▶ _DOCUMENT EXCERPT_:

# Compilation

To be fast, Julia needs to specialize code, that is **compile specific native versions of the code**. The better the specialization the faster the code!

## "Just ahead of time" compilation

* Julia specializes on the **types of function arguments** and 
* compiles efficient machine code **when a function is called for the first time** (with these input argument types).

If the same function is called again with the same input argument types, the already existing machine code is reused.


In [None]:
func(x,y) = 2x + y

In [None]:
x = [1.2, 3.4, 5.6] # Vector{Float64}
y = [0.4, 0.7, 0.9] # Vector{Float64}

@time func(x,y);
@time func(x,y);

**First call:** compilation + running the code

**Second call:** running the code


In [None]:
@time func(x,y);

If one of the input types changes, Julia compiles a new specialization of the function!

▶ _RAW DATA_:
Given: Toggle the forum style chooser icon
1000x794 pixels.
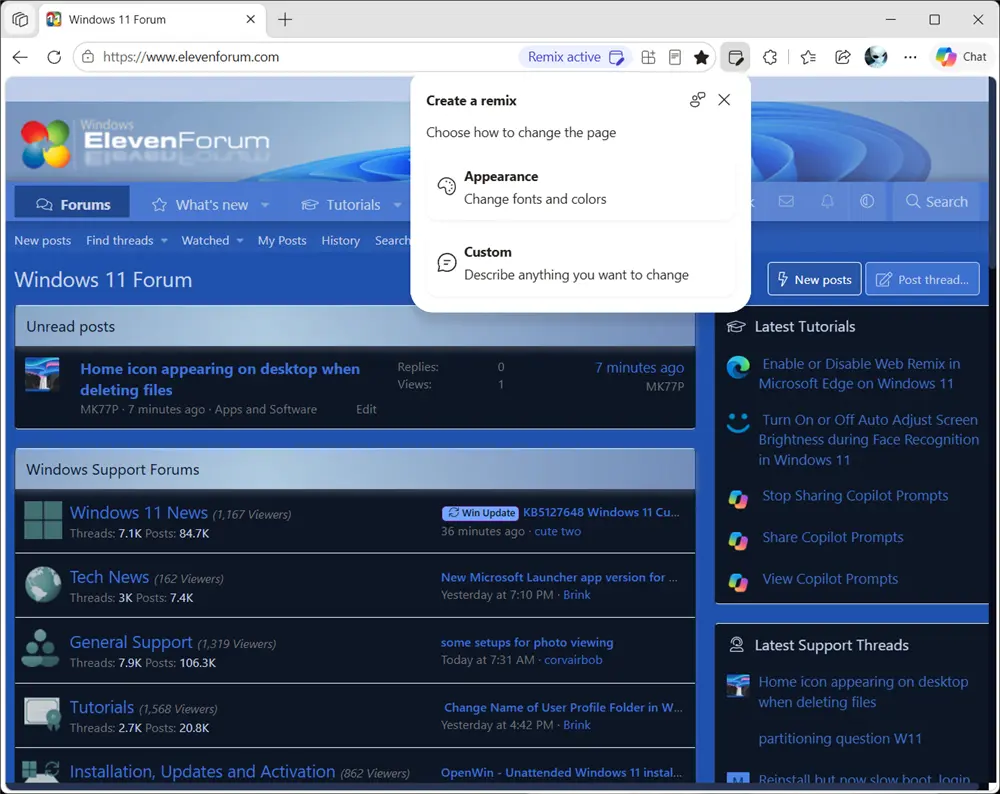Looking at the screenshot, I should point(867,202).
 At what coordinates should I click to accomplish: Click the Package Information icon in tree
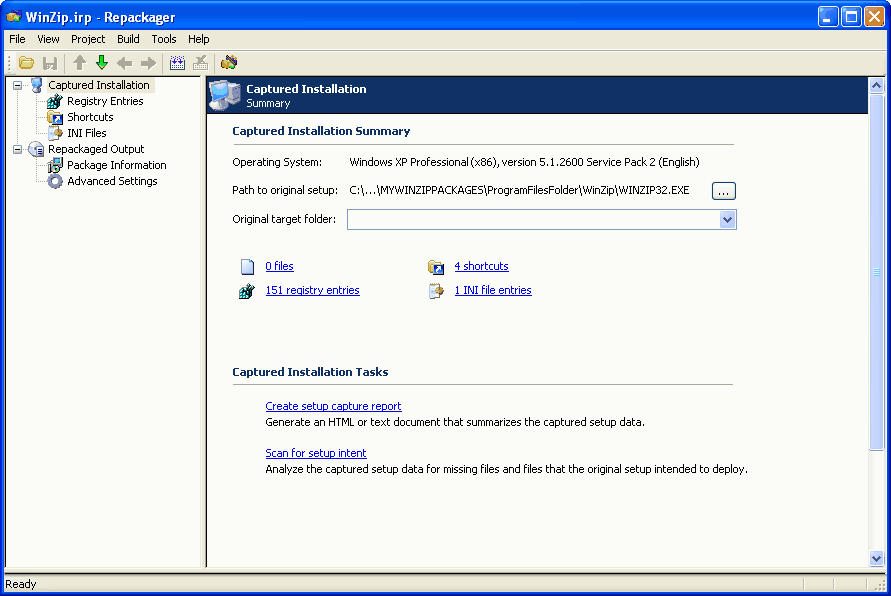coord(55,165)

▶ _WORK TO BE COMPLETED_:
Reproduce the passage of the Julia compilation notes word for word, from "To be fast, Julia" up to and including "faster the code!".

▶ _FINISHED TASK_:
To be fast, Julia needs to specialize code, that is **compile specific native versions of the code**. The better the specialization the faster the code!